> Given passage:
The Spectrum Guide to your 1st 90 days

Introduction

Your 1st 90 days in a new leadership role – whether it be with your existing organisation or a new employer – will largely dictate not only whether you are successful, but how successful.

It is at this time that you and your organisation will be most vulnerable: you will lack both the detailed information and the relationships necessary to create success.

Your earliest actions will have a disproportionate influence on how you are perceived.  New leaders are perceived as more credible than they are: opinions form based on little data. It is hard to change these initial perceptions.

The stakes are high for both the individual executive and the organisation. Despite the importance of such transitions, there is little help in ensuring such transitions are successful: it’s sink or swim in most environments: according to Fortune magazine studies have shown that more than 40-50% of senior outside hires fail to achieve the desired results.

However, by following a systematic approach that enables the executive to quickly understand the challenges associated with a new role, significant benefits result for the organisation.

Creating momentum in the early days, building credibility internally and externally, mobilising the team, and delivering some early wins are the cornerstones of a successful 1st 90 days, by which time you will have successfully built the platform for longer term success.

The faster everyone settles in, the faster the benefit to the organisation, and the more likely you are to succeed in your new role. The quicker you can get your direct reports up to speed the more you will help your own performance

Successful adoption of a standard framework for accelerating transitions can yield big returns for organisations.

The 5 stages of any 90 day plan should be:

  1. learn
  2. design the change
  3. build support
  4. implement the change
  5. observe results

Follow this roadmap for creating your 90 day success plan:

Design: Bring organisation structure in line with its strategy

  • The higher you are in an organisation the more important organisation design is – the strategy, structure, skills and systems needed to deliver results through others
  • Identify potential defects in the organisation’s design and define a plan for correcting them
  • Be conscious of an organisation’s limited ability to absorb major strategic shifts

Team: Your capacity to select the best people for the right roles will be critical

  • Meet individuals one-on-one
  • Assess existing team members – those that leave should do so with minimal damage to short term performance
  • Signal early to the top performers that you recognise their status
  • Recruit the new people you need
  • Make changes quickly and then focus on team building once your squad is in place.

> Provided material:
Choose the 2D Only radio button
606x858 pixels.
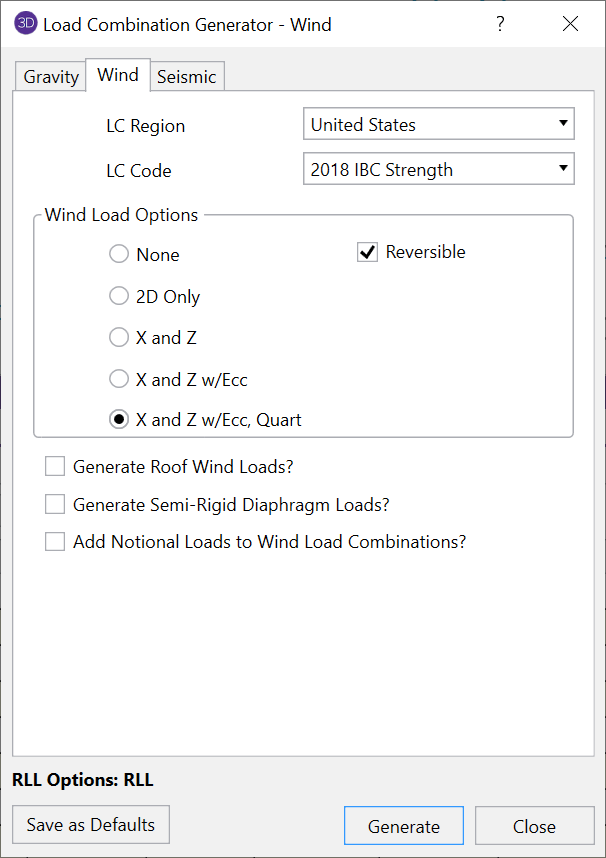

> Your tasks:
1) Please repeat word for word the part of the 90-day guide starting at "However, by following" and ending at "for the organisation.".
2) In the 90-day guide, what is the third of the five stages of a 90 day plan?
Rely only on the 90-day guide, not on the listing.

> Task-by-task results:
1)
However, by following a systematic approach that enables the executive to quickly understand the challenges associated with a new role, significant benefits result for the organisation.

2) Build support.